## START Article

As I said last week, I was a little worried that The Adventures of Buckaroo Banzai would go right over my head like it did when I was a kid, but I forged ahead, spurred on by the enthusiastic response that the film received during a recent screening at the New Beverly. The verdict? Not bad. It didn't go over my head, but it's a film that you have to pay keen attention to or else you can forget about being able to piece together the plot. One missed line of dialogue, and you might find yourself completely in the dark.
The film is overstuffed with ideas (and characters), and key information is sometimes tossed out in a mumbled line from actor Peter Weller, during moments that may not seem particularly important. In a funny way, that's almost part of Buckaroo Banzai's charm. Most films that aspire to feel like an instant cult classic will often beat you over the head with how wacky and offbeat they are. Banzai's off-the-cuff approach is like a sequel to a popular series that you're already familiar with. It assumes you know who Perfect Tommy is or what happened to Banzai's wife or why Banzai has a network of volunteer crimefighters.

## END Article
## START Dataset excerpts

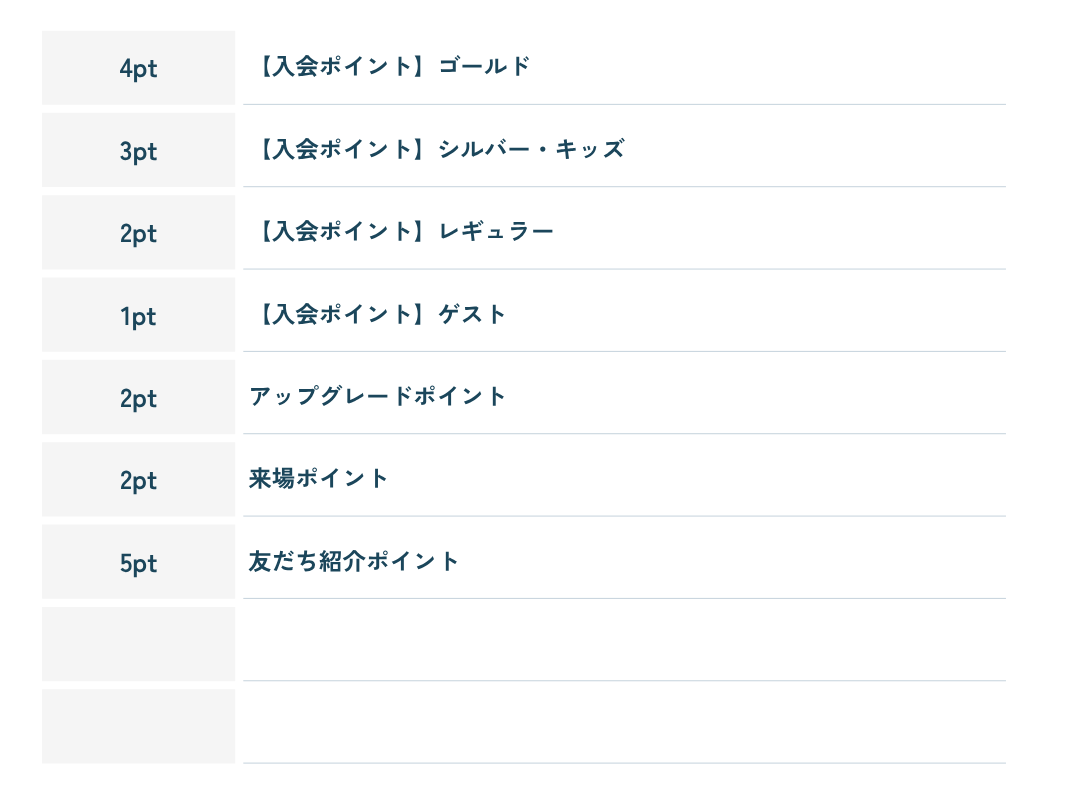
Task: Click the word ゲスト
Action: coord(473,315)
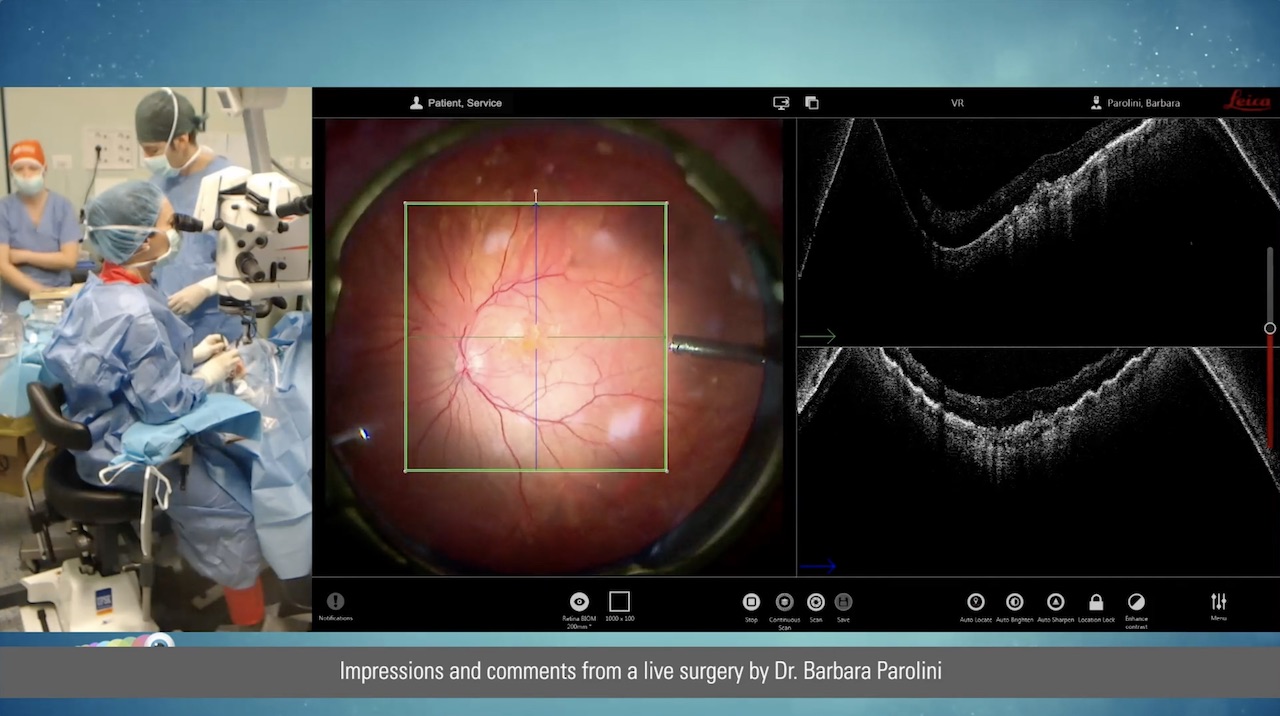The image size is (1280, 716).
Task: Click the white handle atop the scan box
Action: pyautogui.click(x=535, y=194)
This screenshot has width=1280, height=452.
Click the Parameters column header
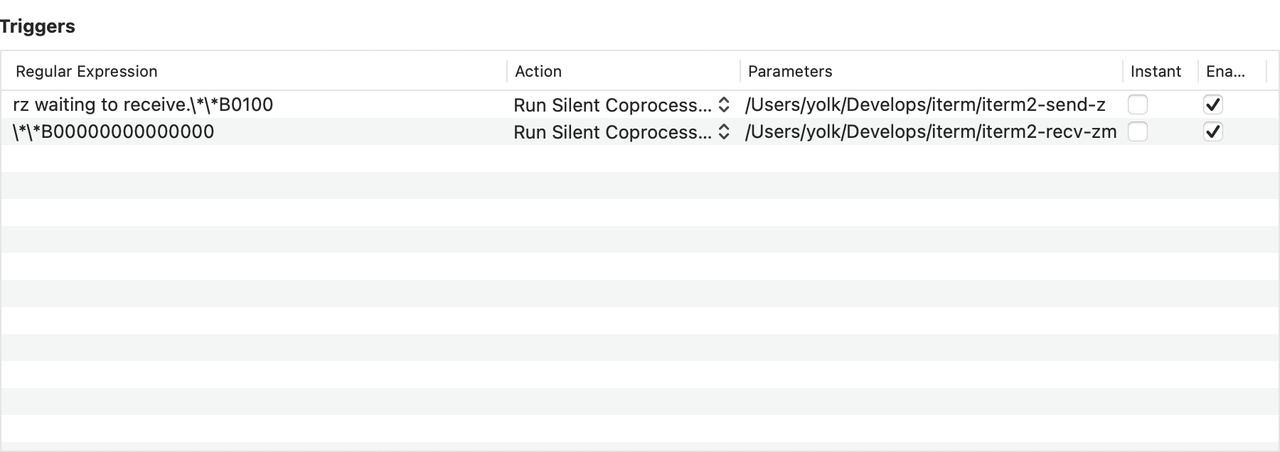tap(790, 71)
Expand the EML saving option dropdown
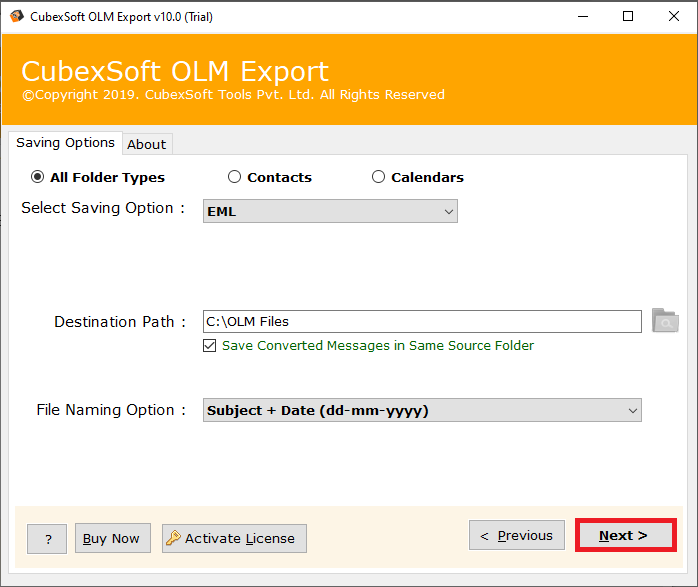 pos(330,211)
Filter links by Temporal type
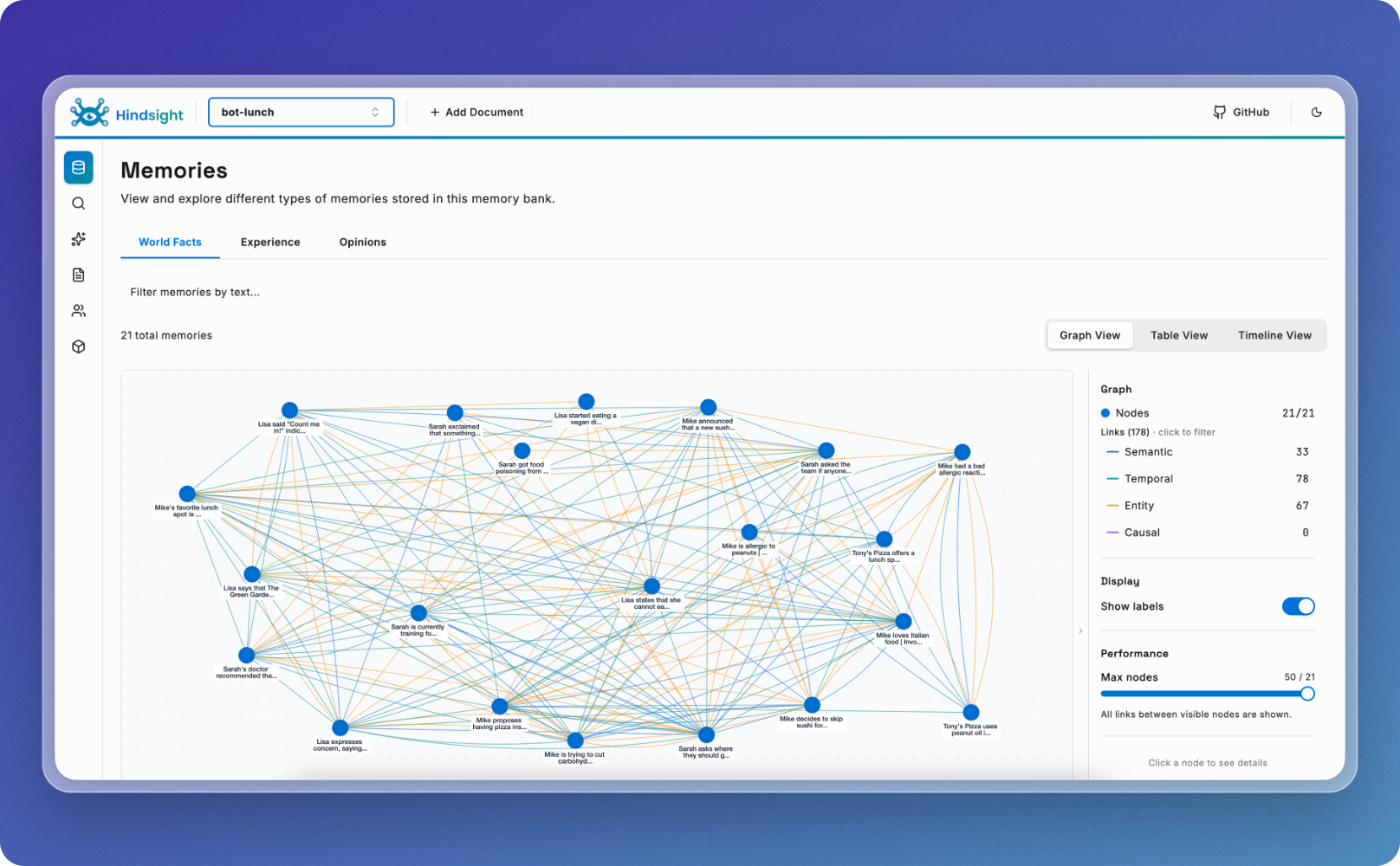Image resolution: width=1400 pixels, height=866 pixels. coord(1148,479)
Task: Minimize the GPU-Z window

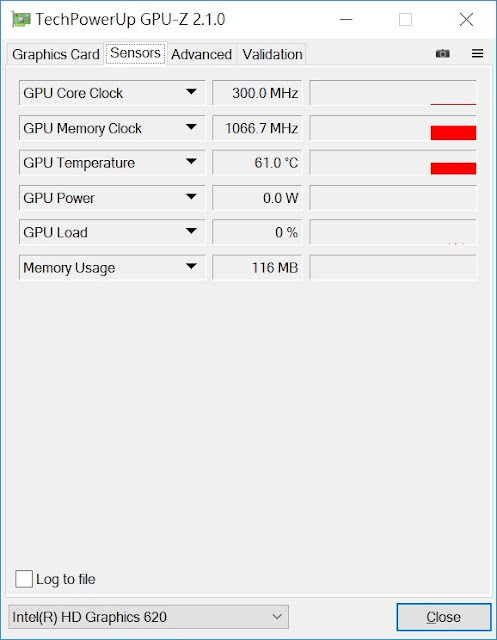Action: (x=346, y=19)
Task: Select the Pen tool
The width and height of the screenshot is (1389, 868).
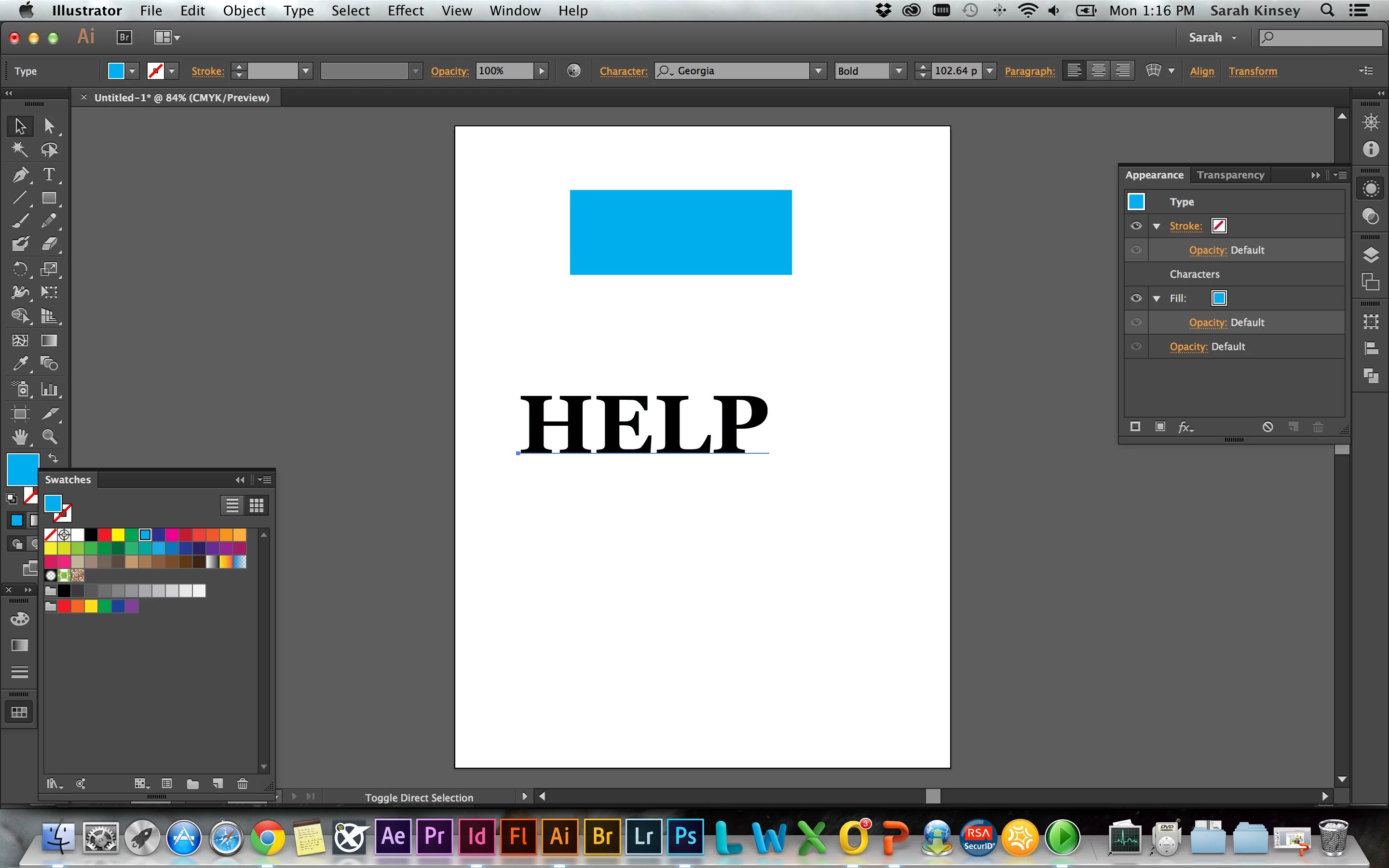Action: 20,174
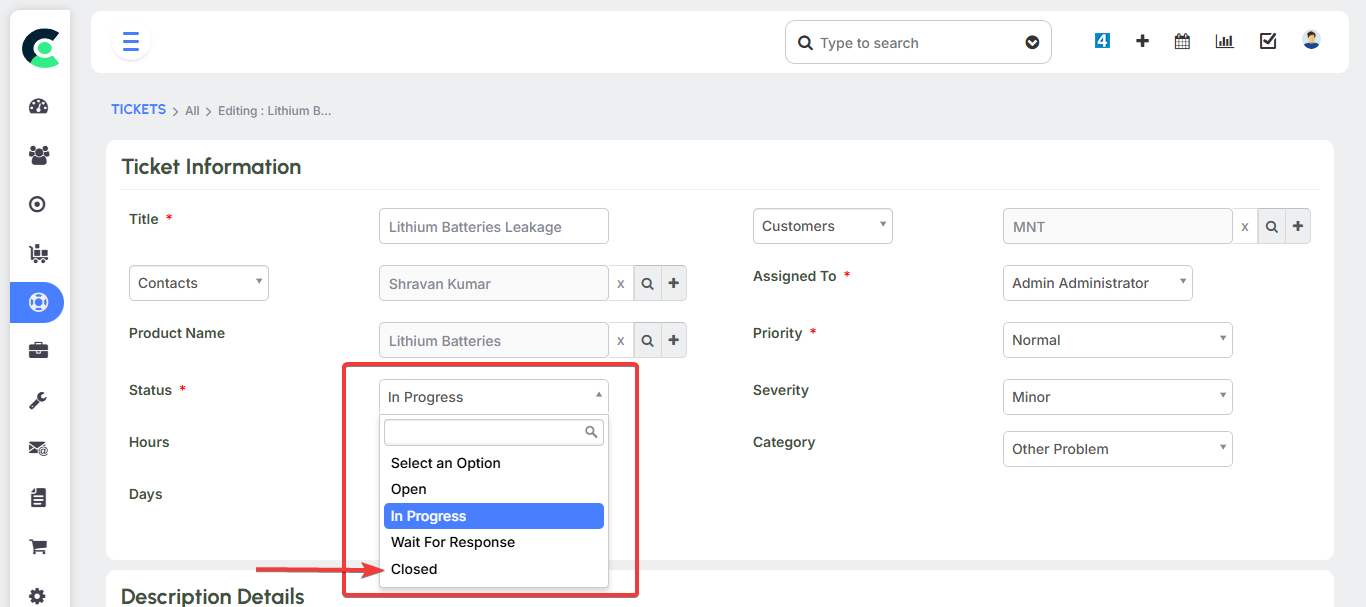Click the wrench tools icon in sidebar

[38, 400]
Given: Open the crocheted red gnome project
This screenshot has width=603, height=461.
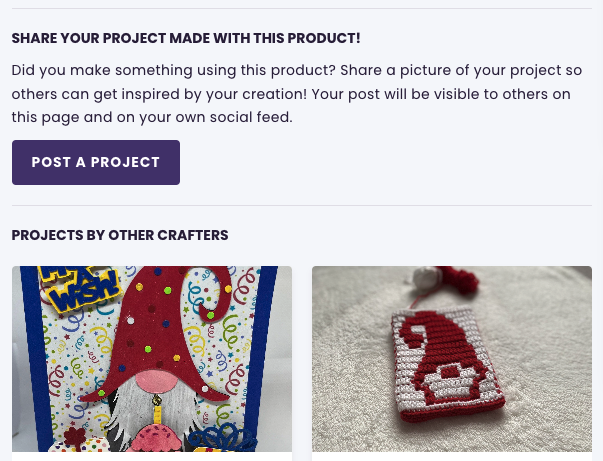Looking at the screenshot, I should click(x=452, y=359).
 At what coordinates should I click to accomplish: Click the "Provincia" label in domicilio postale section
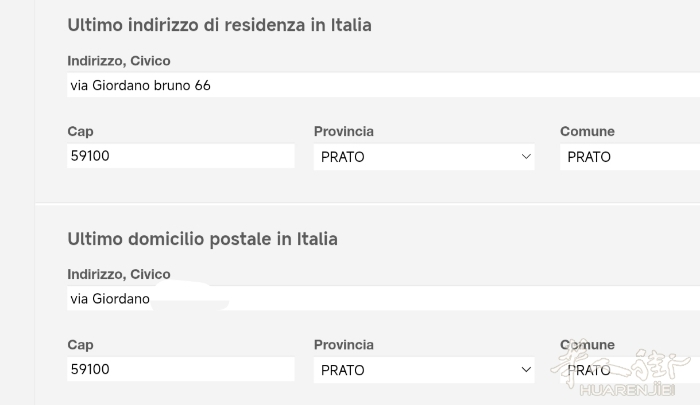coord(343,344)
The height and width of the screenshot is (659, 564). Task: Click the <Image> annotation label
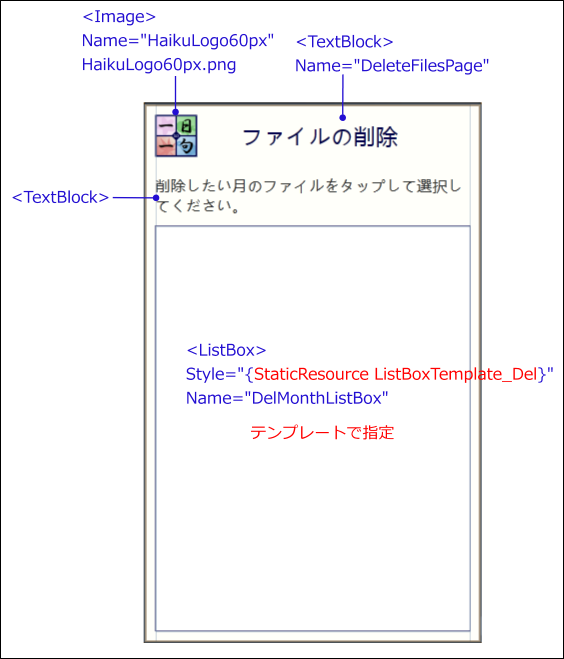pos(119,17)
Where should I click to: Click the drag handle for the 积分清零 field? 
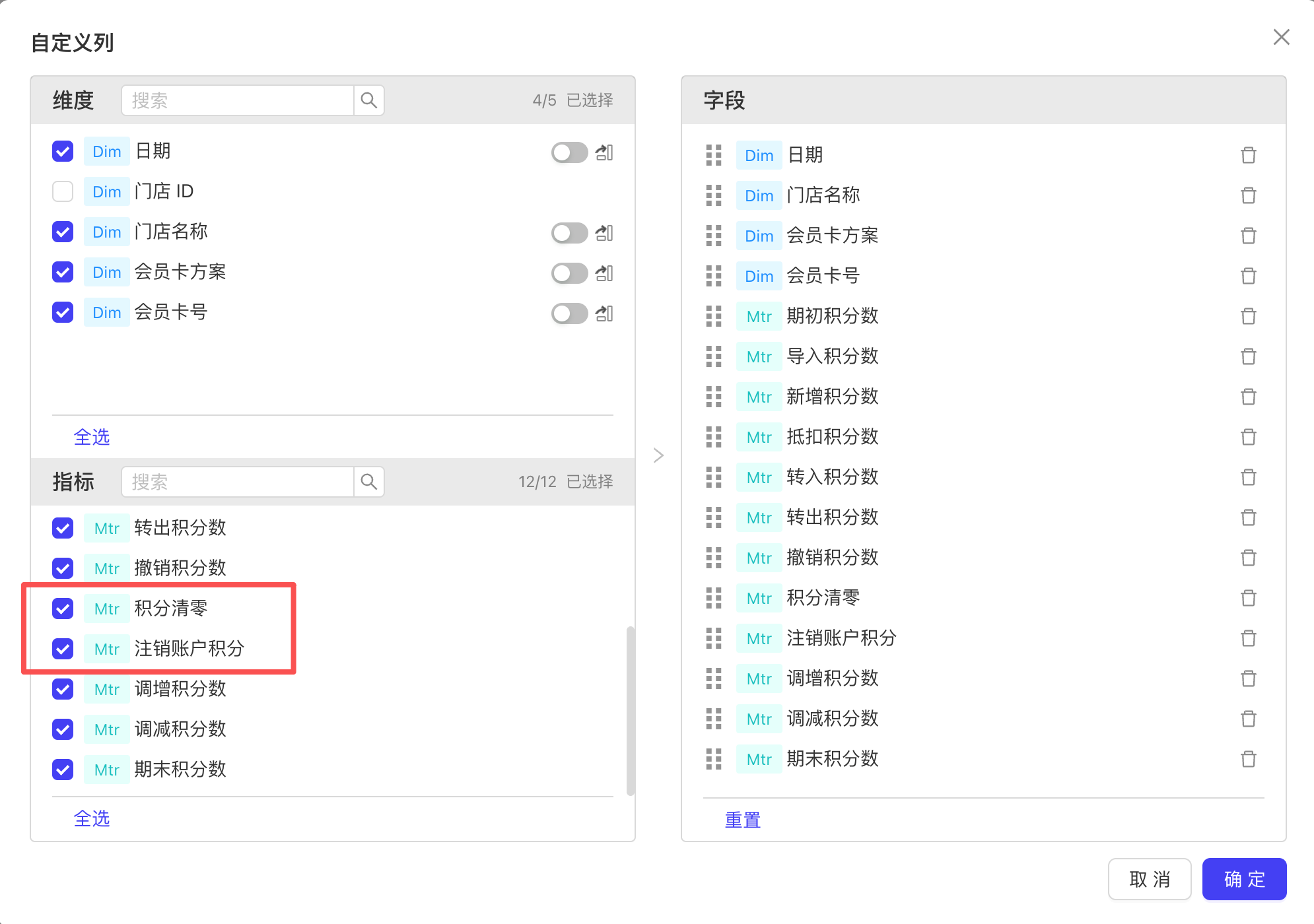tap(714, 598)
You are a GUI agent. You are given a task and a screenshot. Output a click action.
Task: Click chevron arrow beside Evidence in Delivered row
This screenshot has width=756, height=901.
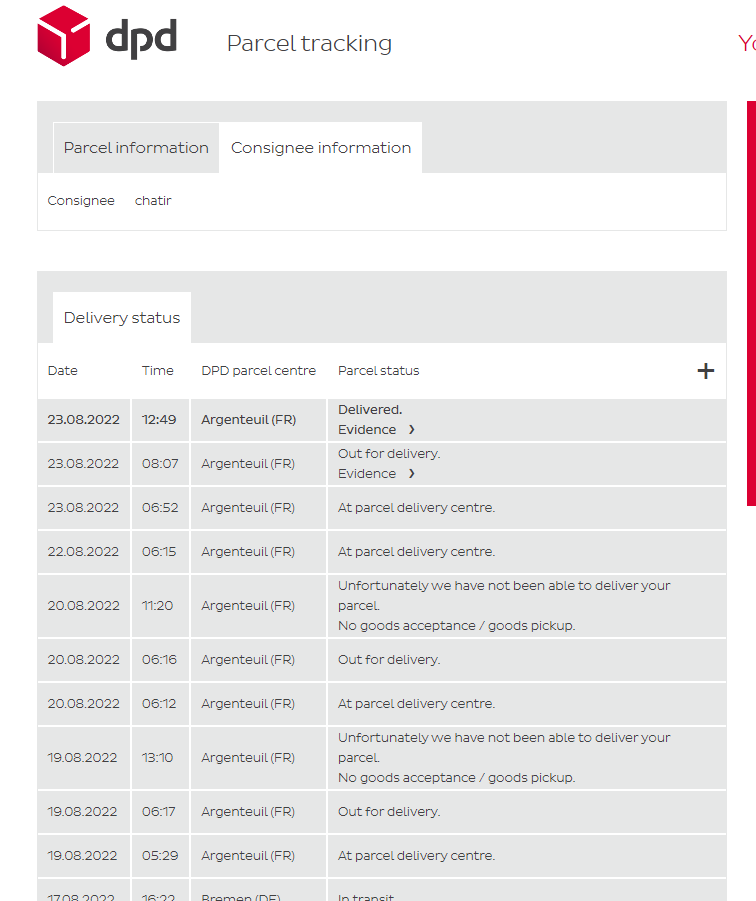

## END Dataset excerpts

> **Task requirements**: Continue the review of The Adventures of Buckaroo Banzai from its last sentence.

> **Answer for this exercise**:
The unfortunate thing is that director W.D. Richter and screenwriter Earl Mac Rauch thought that audiences in 1984 would come along for the ride and jump in to a story that feels like you've already missed the beginning and the end. They didn't. The film was released during the same Summer as Ghostbusters, Indiana Jones and the Temple of Doom, and Star Trek III: The Search for Spock, and was crushed at the box office, earning a measly $6 million.
I don't think it was just that stiff competition that kept audiences at bay. Buckaroo Banzai is not particularly hilarious for a comedy, nor is it very exciting for an action-adventure film. What it excels at is reveling in its own off-beat universe, and if the world of Buckaroo Banzai doesn't interest you, then the film is a complete bust. If you can immediately buy, with a completely straight face, that the hero of the film is a neurosurgeon and a theoretical physicist and a rock-and-roll frontman and a comic book star and the subject of an arcade game and the inspiration for a network of like-minded, hero-worshipping civilians...well, then you'll probably buy into the rest of it.
Earl Mac Rauch started several feature-length screenplays featuring a character named "Buckaroo Bandy" (Richter urged him to change the name to "Banzai"), and as the pile of discarded screenplays grew, so too did Buckaroo's cast of characters and universe. What ended up on the screen is a fast-paced, somewhat confusing, light-hearted sci-fi serial in the guise of a feature film comedy.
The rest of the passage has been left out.